The year 1576 was a black one in the
annals of the Medici. Two beautiful and accomplished
princesses of the ruling house were done to death by
jealous, unfaithful husbands.
Bianca Buonaventuri was stunned by
the terrible end of her dear sister-friends, Isabella
de’ Medici and Eleanora de Garzia de Toledo.
Would her turn come next? The three had been called
“The Three Graces of Florence,” and certainly
each had vied with the other in elegance and fascination,
but to Bianca the golden apple had been accorded unanimously.
Beauty and charm seemed to be magnets of destruction,
and Bianca was upon her guard!
So far as she herself was concerned,
she knew that at any time she might still fall a victim
to a Venetian desperado, or to a Florentine assassin,
and under every friendly guise she feared a foe.
With respect to the Grand Duchess
Giovanna and her detestation of Bianca, a story may
be told which has all the appearance at least of probability.
Giovanna expressed, not once, but often, her wish for
Bianca’s death. This, indeed, in those days,
and in Florence, the “City of Assassins,”
was as good as a judicial sentence. The Grand
Duchess, moreover, it was reputed, followed up her
words by action. “One day,” the story
goes, “in the month of March 1576, her carriage
chanced to meet that of Bianca’s upon the Ponte
SS. Trinità. She besought her
coachman to try and upset her rival, hoping that she
might fall into the river below and be drowned!
Conte Eliodoro del Castello, her Chamberlain,
saw the manoeuvre and prevented a deplorable fatality.”
Be this as it may, the Grand Duke
not only sympathised with Bianca’s fears, but
appointed certain of his own bodyguard to take up similar
duties near the person of Madonna Buonaventuri, and
her progresses henceforward were watched with as much
circumstance as his own. At the same time his
devotion to the woman he loved increased from day to
day. The perils she was called upon to meet were
incurred through her unquestioning love of him.
This he knew well enough.
Writing on 29th March 1576, Carlo
Zorzi, the Ambassador of the Serene Republic, and
a warm adherent of his fascinating fellow-countrywoman,
says: “I visited the Grand Duke’s
Villa Pratolino, and also Madonna Bianca Buonaventuri’s
charming retreat, the Orte Oricellari, and her pretty
Villa della Tana, which he had lately
given her, looking upon the Arno, and I observed Don
Francesco’s intimacy with the Madonna. I
noted also her extraordinary influence for good upon
him.... They appear to be made for one another,
and to be absorbed in the same occupations and interests....

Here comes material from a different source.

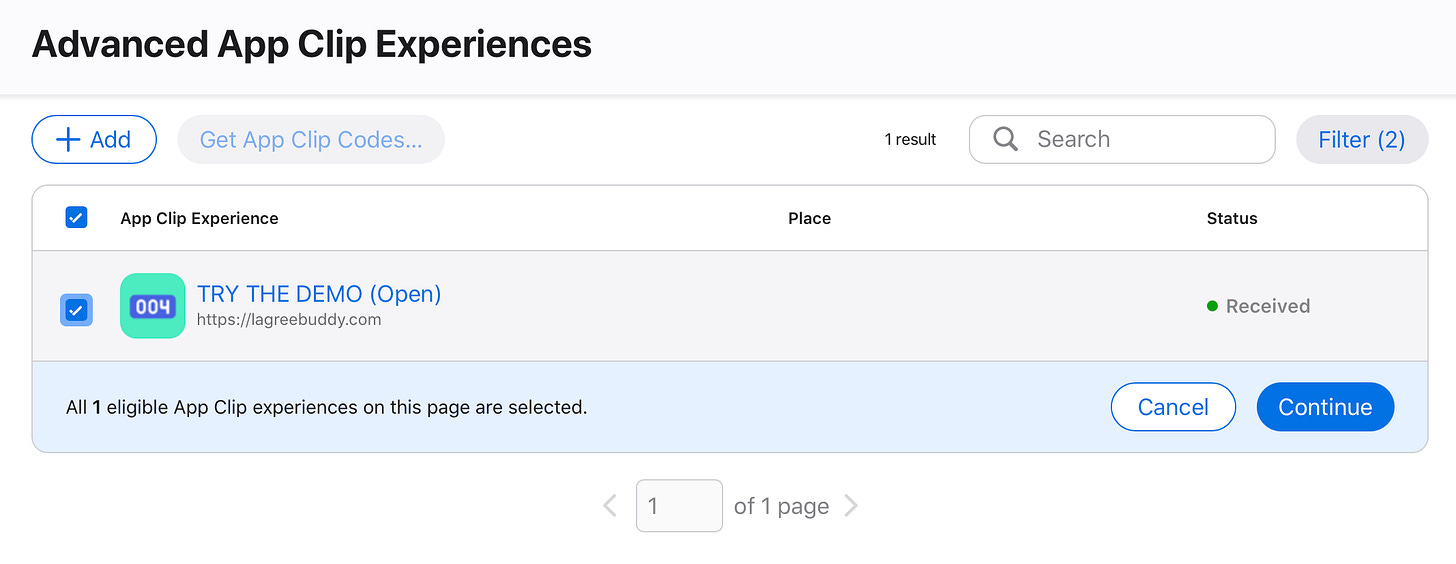Click the Status column header
Viewport: 1456px width, 564px height.
tap(1232, 218)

She had but to name an object for charity or patronage,
and at once she had his hearty approval.”
Francesco never concealed his concern
at having no son. With his own physicians and
the physicians of the Grand Duchess he held many consultations:
not a few quacks and empirics also were sought to for
nostrums and charms which should obtain by science
what nature had so far withheld. He and Bianca
held anxious counsel, for he knew that she would lay
down her life for him, and would grant him every facility
which it was in her loving power to supply.
Reflecting deeply, Bianca saw only
one situation: Giovanna was barren of male issue,
why should not she herself become once more a mother the
mother of a son, a son of Francesco!
This idea haunted her, but all the
same she had no conception; and then a design presented
itself to her weary brain as natural as
it was indefensible. For some time she had been
getting stout her age, her constitution,
and her rich living were all conducive to that condition.

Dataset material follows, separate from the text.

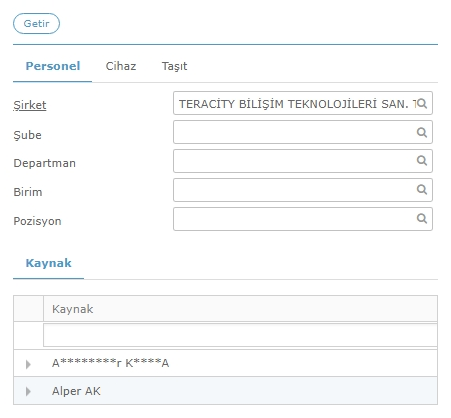Select the Kaynak section tab
The height and width of the screenshot is (418, 451).
[48, 263]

If she was not to be the mother of his child by natural
means, she could be so by a subterfuge, which her
embonpoint would uphold!
In the spring of 1576 Bianca Buonaventuri
gave out that she was enceinte and began forthwith
her preparations for accouchement. She
left her palace in the Via Maggio, under the shadow
of the Pitti Palace, and took up her abode in the
Casino of the Orte Oricellari, which she had lately
purchased from the family of Rucellai, and surrounded
herself with confidential friends and attendants.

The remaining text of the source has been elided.